In a fascinating exposition of the then and now theme, historians Jim Masselos and Narayani Gupta have put together two albums of Beato's 56 photographs of Delhi from a private collection in Sydney. While Masselos provides the context for Beato's work, interrogating as he says "his reputation as military photographer or the photographs on which the reputation is based" and has taken photographs of the same locales in 1997, well-known historian of Delhi, Narayani Gupta, in "Ways of Seeing" (a la John Berger) analyses how "generations before and after him have seen the city, from visual and verbal descriptions".

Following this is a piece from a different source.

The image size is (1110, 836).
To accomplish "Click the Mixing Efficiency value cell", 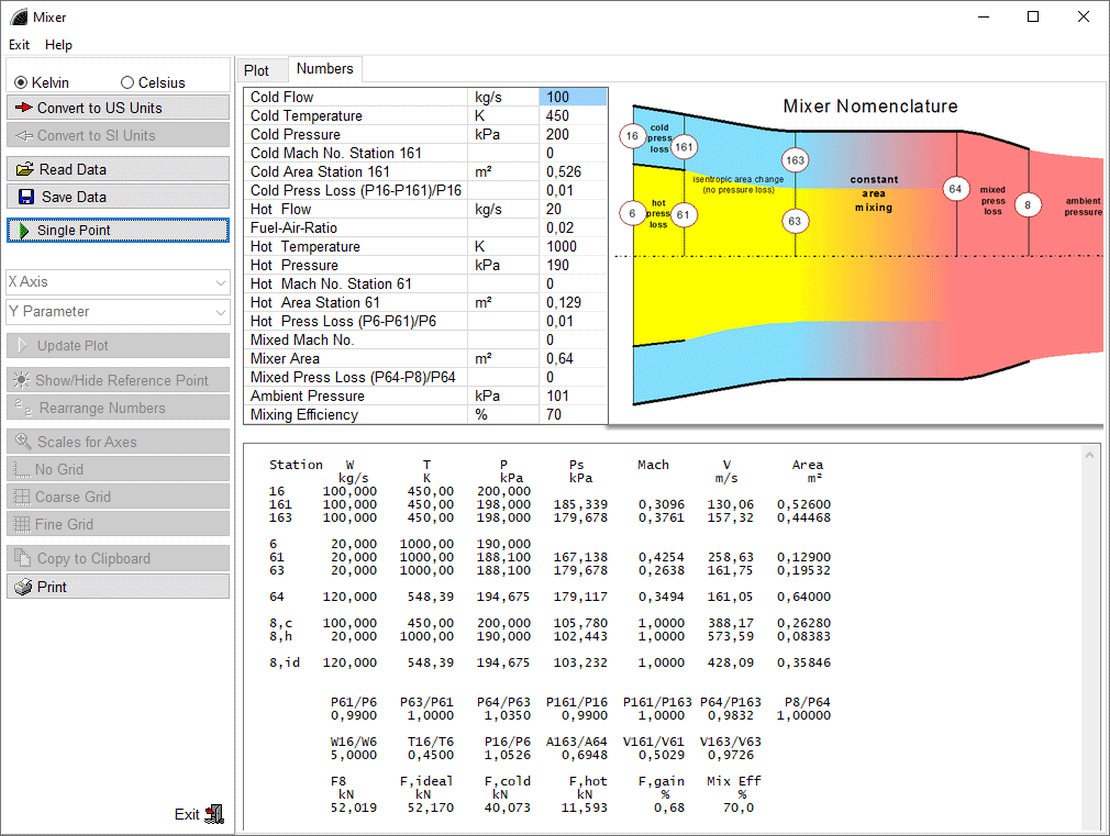I will (572, 415).
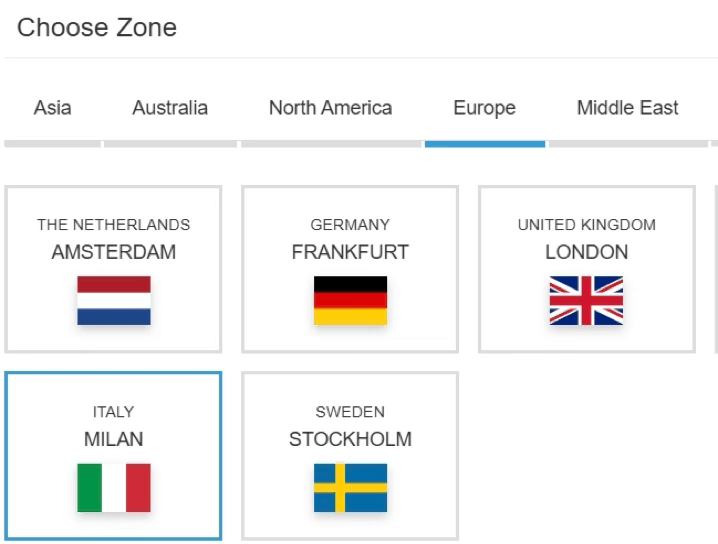Click THE NETHERLANDS country label
This screenshot has height=544, width=718.
pos(114,225)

While one would have liked to know more about Beato and what brought him to India, Masselos' focus is on reading a photograph as one would a text. Thus his emphasis on how at the time when he was in business, Beato had to take cognisance of the notions surrounding the new art form: photographs had to be realistic - they were to be the middle class option to the much more expensive genre of painting - and picturesque in order to be competitive. A challenge indeed in the ambience of a desolate, destroyed city, singularly bereft of human settlements.

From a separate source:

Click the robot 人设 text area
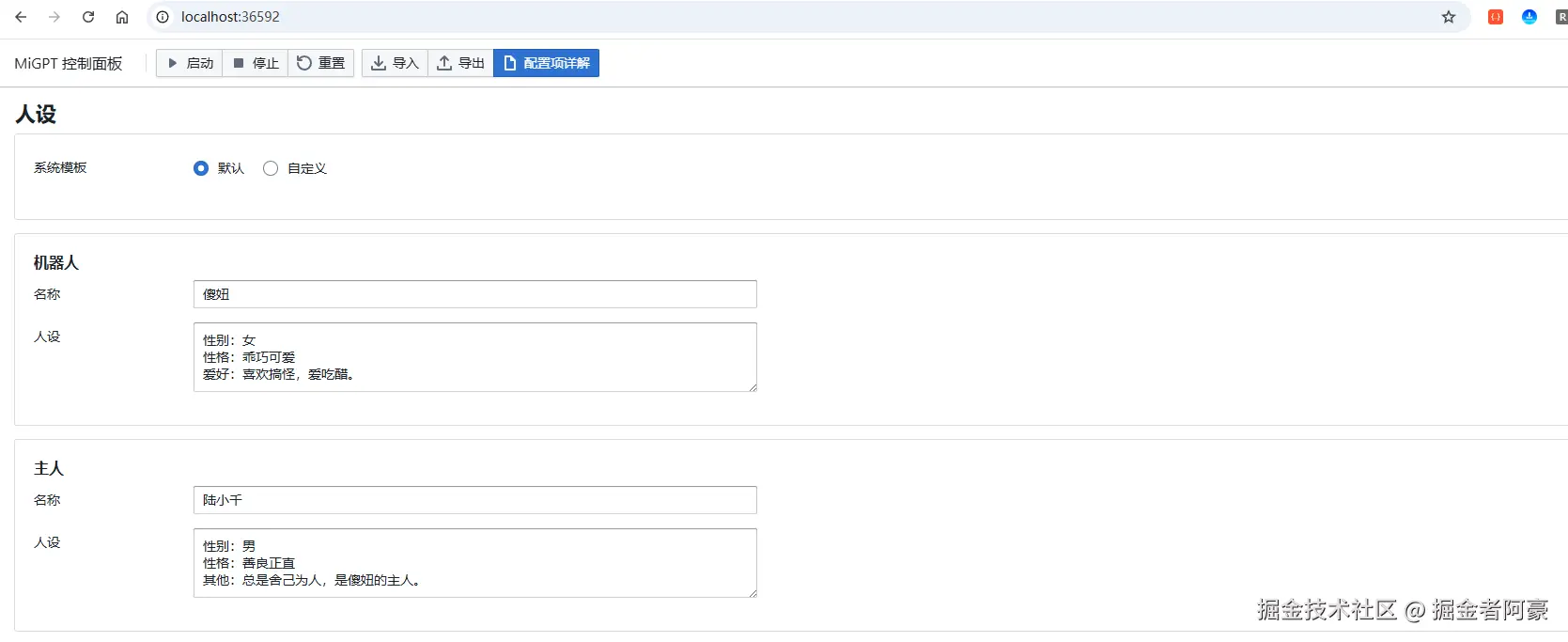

In her all too brief essay, Gupta captures the flavour of the Seven Cities of Delhi. Whether it is Amir Khusro's eulogy, Humayun's dreams of "a magnificent palace" or Fanny Parks and Emily Eden's descriptions before 1857, it was a city worth writing about at length, a place very different from the present-day, where polluting motor vehicles insidiously erode architectural splendours.
The main body of the book is sepia photographic reproductions of Beato's works juxtaposed with Masselos' and accompanied by Gupta's succinct descriptions. We learn about pontoon bridges and the principles behind the defence of Delhi as well as view the well-known and those that have all but disappeared: the Custom House Battery, the Saman Burj Palace, houses in Chandni Chowk and so on. Two pictorial maps as end pages help the reader to situate many of these. This elegant book is a welcome addition to the libraries of Delhi buffs, historians of photography, architects or simply those who enjoy looking at archival photographs and reading informed writing about them.